WHY DIVERSE FEEDER NETWORKS MATTER
Educational research shows diversity in the classroom means better learning outcomes for students, but that’s not the only reason why it’s important, Mills says. A diverse college experience can lay the groundwork for lifelong tendencies, such as forming cross-racial friendships or living in integrated neighborhoods. Researchers also point to a college education as an equalizer that helps reduce economic and social stratification in the long run.
Take Medill freshman Julia Haskins. A native of Washington, D.C., Haskins attended the public Woodrow Wilson Senior High School down the street from Sidwell Friends School, where the Obama children go to school. Her school is approximately 70 percent African-American and Hispanic, and almost 40 percent of students receive free- or reduced-lunch benefits. Haskins says Sidwell students labeled Wilson as “ghetto” and “stabby” due to her school’s notorious bomb threats and riots.
“If more colleges reached out to schools like mine, they would get crazy stories and really interesting backgrounds and just a whole world of different people,” Haskins says.Although NU is taking baby steps to connect with a more diverse range of high schools, Mills says the admissions office can never do enough.

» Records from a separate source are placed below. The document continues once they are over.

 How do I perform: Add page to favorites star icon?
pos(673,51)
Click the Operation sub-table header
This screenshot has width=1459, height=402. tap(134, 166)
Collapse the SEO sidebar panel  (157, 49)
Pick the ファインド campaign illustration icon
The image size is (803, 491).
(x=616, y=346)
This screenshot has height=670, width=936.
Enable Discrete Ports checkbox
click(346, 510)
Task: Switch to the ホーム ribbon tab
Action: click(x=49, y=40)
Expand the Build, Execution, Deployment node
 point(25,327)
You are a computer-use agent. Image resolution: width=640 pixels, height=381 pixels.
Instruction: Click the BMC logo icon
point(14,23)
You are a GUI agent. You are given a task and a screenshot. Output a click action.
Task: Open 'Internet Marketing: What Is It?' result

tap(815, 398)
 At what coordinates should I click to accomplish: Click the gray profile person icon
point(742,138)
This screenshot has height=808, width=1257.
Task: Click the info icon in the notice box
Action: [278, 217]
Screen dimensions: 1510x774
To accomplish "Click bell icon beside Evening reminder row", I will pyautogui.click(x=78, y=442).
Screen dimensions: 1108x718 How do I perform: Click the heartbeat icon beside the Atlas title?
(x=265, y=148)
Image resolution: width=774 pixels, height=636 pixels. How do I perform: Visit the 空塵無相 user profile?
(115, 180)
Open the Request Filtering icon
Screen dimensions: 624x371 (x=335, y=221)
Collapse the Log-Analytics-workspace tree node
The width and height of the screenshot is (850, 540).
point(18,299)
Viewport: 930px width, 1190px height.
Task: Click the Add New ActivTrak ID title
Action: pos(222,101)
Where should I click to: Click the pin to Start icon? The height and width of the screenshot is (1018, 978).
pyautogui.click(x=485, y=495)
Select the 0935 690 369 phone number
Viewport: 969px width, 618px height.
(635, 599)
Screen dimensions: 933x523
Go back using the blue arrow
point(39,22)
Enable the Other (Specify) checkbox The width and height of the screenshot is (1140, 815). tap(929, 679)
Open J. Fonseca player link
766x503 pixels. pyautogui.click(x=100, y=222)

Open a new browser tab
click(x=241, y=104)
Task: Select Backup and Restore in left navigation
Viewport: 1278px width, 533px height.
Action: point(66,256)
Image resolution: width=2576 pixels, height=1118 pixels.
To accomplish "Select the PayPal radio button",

But the diversity of next year’s freshman class is reason for optimism, he says.
“We need to keep doing what we’re doing and get better at it, and a lot of it has to do with establishing momentum,” Mills says. “We just have to keep on going after these kids.”
Recruiting from the same feeders and reaching out to new networks does not have to be a black-and-white dichotomy, and maintaining the academic reputation of an elite University is not always antiethical to attracting a diverse range of students. If NU continues its outreach, the University may finally start to see a more representative student body.
“My high school was a lot of brilliant, capable people who just had no outlet for all these possibilities,” Haskins says. “Nobody wants them, or at least that’s how they feel. If colleges could have more open discussion with these schools and not just look over them, they could find some real gems.”